Pumpkin Parfait

This recipe makes a great late night treat. The first reation I got was "this is good for me?" LOVE hearing that. YES, the ingredients in this parfait are so healthy and great for the Fall season. The spices make the squash/pumpkin of your choice taste like pumpkin pie. 

This dessert/snack has a very pudding like texture. 

If you make the yogurt ahead of time, you don't have to wait for it to ferment, just use it right away. It gives it more of a pudding texture this way. 

Also, I made the squash/pumpkin up first. I had baked it for a dinner and then used just 1.5 cups for the dessert. Same with the yogurt. I made the big batch of it for my kids and then used about 1.5 cups for the parfait. 

Good luck. 


note: the list of steps and ingredients looks long.
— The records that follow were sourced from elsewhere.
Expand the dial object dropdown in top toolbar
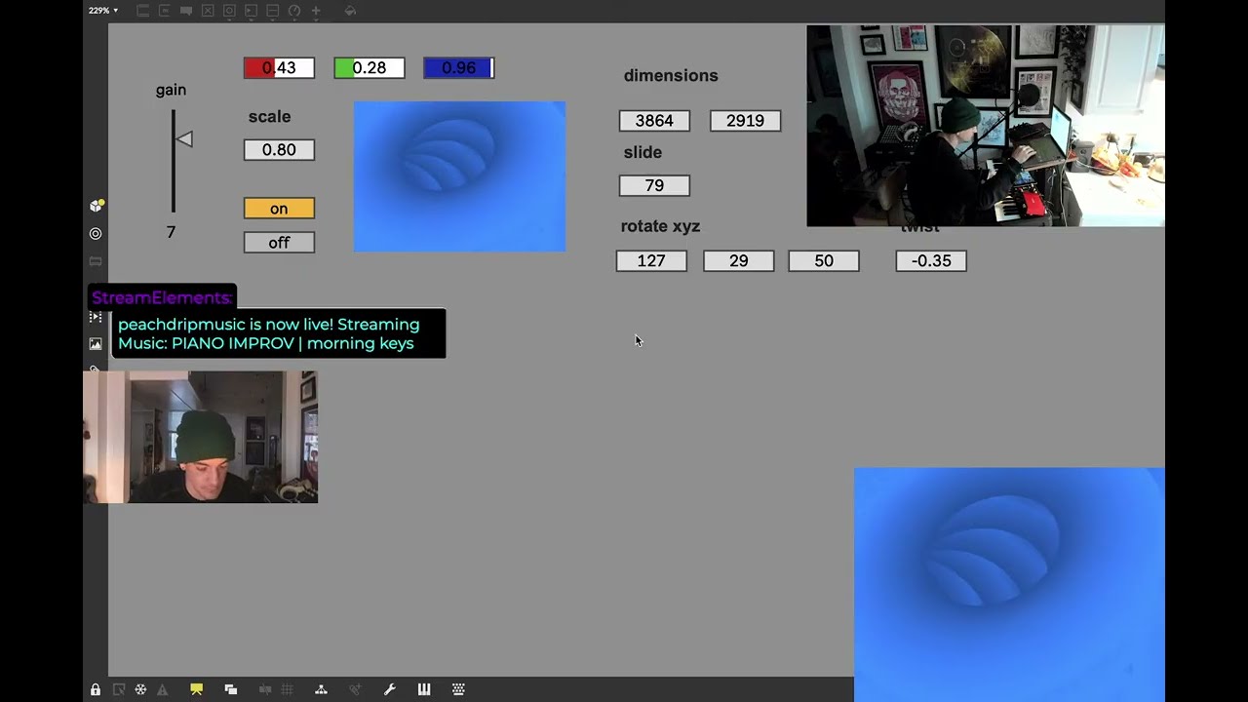 pos(294,11)
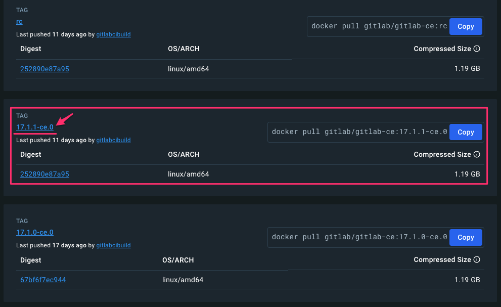Image resolution: width=501 pixels, height=307 pixels.
Task: Copy the 17.1.0-ce.0 docker pull command
Action: (466, 237)
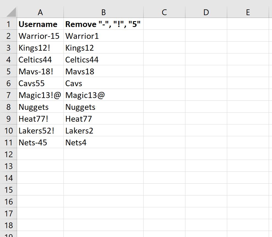272x237 pixels.
Task: Click the Nuggets cell in column B
Action: point(103,107)
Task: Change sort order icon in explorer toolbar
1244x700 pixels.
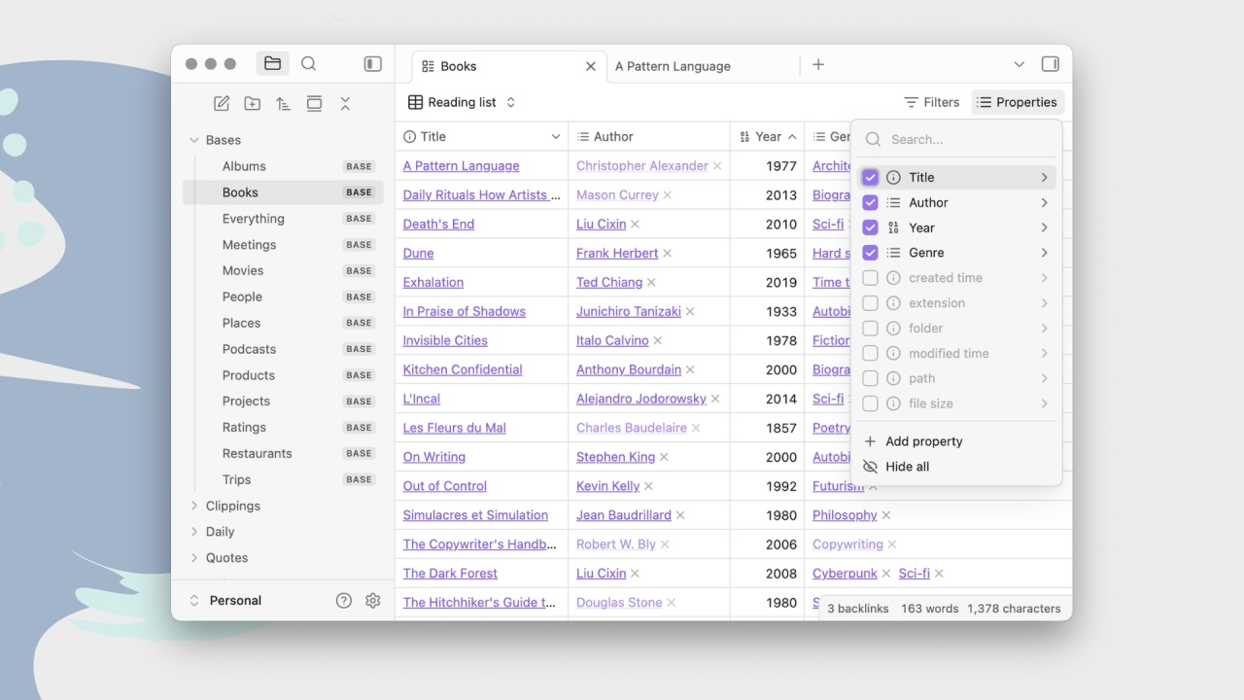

It's really not that bad. 

Pumpkin Layer {makes about 2 parfaits, you can double it for 4}
1.5c Pumpkin or Squash, baked {see my recipe}
1/4 cashew milk or water
2 heaping Tbls raw local honey
pinch pumpkin pie spice
pinch cardamom
pinch allspice
pinch sea salt {tiny pinch}
1tsp sunflower lecithin {optional}

Yogurt Layer {makes 4-5 parfaits - eat any leftovers as yogurt}
Alexis' recipe + inside 1 vanilla bean, scraped

Walnut Crust / Crumble {makes 2 parfaits}
1/3c walnuts
1/3c maple sugar 

note: you can use any crust recipe of your choice, you do not have to use this one. There are good ones out there with macademia nuts or almonds with dates or date paste, etc. 

For the pumpkin parfait, follow the directions for the butternut squash on my blog. When cool, blend the squash in blender with all of the listed ingredients until VERY smooth. 

For the yogurt layer, follow the recipe and add the vanilla bean to the vitamix while blending yogurt. 

For the crust or crumbles, depending on where you want your walnuts {on the top of the parfait or in between or on the bottom}, mix all in a small coffee grinder or cusinart mixer until all chopped nicely. 

Now time to layer the different mixes into a glass jar or a glass of your choice.